From this i get the impression that i have 8 sets of weights. One set for each conv.

conv1.weight.data
conv2.weight.data
....

The documentation tells me i can update these weights through optim

optimizer = optim.Adam(unet.parameters(), lr=0.1)
pred = unet.forward(x)
loss = MyLossFunction(pred, y)
loss.backward()
optimizer.step()

For some reason i find it hard to believe that it will update all 8 sets of weights correctly using this approach.

Theoretically the weights needs to be optimized through the use of the derivative of the loss function with respect to x. I can’t seem to find any connection between the loss function and the optimizer in that code. So how on earth can the optimizer figure out the derivative? The optimizer only seem to have knowledge about the model parameters and not the loss function.

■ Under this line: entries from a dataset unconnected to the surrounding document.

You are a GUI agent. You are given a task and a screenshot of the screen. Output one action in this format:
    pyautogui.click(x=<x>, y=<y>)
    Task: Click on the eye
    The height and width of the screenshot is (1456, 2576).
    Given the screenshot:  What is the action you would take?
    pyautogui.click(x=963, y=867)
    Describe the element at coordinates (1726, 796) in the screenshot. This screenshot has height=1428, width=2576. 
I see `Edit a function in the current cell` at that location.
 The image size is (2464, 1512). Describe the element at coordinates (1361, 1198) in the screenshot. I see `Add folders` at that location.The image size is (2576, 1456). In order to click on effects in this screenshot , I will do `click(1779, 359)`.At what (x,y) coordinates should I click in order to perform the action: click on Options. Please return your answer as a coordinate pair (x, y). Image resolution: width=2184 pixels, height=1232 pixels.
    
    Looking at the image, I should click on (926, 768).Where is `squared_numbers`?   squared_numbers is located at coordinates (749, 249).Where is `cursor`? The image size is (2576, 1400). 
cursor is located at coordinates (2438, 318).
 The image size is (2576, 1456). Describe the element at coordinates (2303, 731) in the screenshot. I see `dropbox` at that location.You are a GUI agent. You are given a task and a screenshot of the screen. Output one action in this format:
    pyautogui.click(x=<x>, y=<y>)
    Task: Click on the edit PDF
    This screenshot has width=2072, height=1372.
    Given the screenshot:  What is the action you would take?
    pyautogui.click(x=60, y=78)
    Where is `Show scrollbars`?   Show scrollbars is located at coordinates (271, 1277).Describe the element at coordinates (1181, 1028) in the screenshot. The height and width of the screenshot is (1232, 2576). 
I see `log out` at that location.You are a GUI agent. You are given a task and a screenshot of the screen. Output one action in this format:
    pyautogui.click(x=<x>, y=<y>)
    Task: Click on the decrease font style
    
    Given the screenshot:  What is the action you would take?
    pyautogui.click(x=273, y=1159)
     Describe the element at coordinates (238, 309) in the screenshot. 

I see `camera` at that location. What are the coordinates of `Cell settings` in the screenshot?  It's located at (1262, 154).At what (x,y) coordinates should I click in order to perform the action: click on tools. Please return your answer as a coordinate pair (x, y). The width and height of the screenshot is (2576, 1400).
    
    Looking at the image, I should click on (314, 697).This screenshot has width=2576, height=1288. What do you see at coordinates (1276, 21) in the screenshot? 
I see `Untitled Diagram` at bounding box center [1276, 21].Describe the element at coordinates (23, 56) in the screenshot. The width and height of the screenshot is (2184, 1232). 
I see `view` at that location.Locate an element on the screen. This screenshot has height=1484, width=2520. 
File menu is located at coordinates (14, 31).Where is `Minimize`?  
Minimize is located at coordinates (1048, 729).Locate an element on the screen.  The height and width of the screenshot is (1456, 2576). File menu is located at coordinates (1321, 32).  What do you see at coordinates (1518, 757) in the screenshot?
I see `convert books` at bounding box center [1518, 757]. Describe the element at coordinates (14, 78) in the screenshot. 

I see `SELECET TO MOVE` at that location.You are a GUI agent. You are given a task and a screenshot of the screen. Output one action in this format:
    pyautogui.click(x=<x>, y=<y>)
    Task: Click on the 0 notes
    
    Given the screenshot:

ptrblck · October 30, 2018, 10:31pm

This is correct! The optimizer does not necessarily need to know more about the model, just which parameters should be optimized using the gradient.
The gradient on the other side will be calculated during the loss.backward() call.
Since the loss was calculated using your input, the model, and the target, the backward call can use all this information to calculate the gradients.
Once these gradients are calculated, the optimizer just needs to update all parameters using its formula.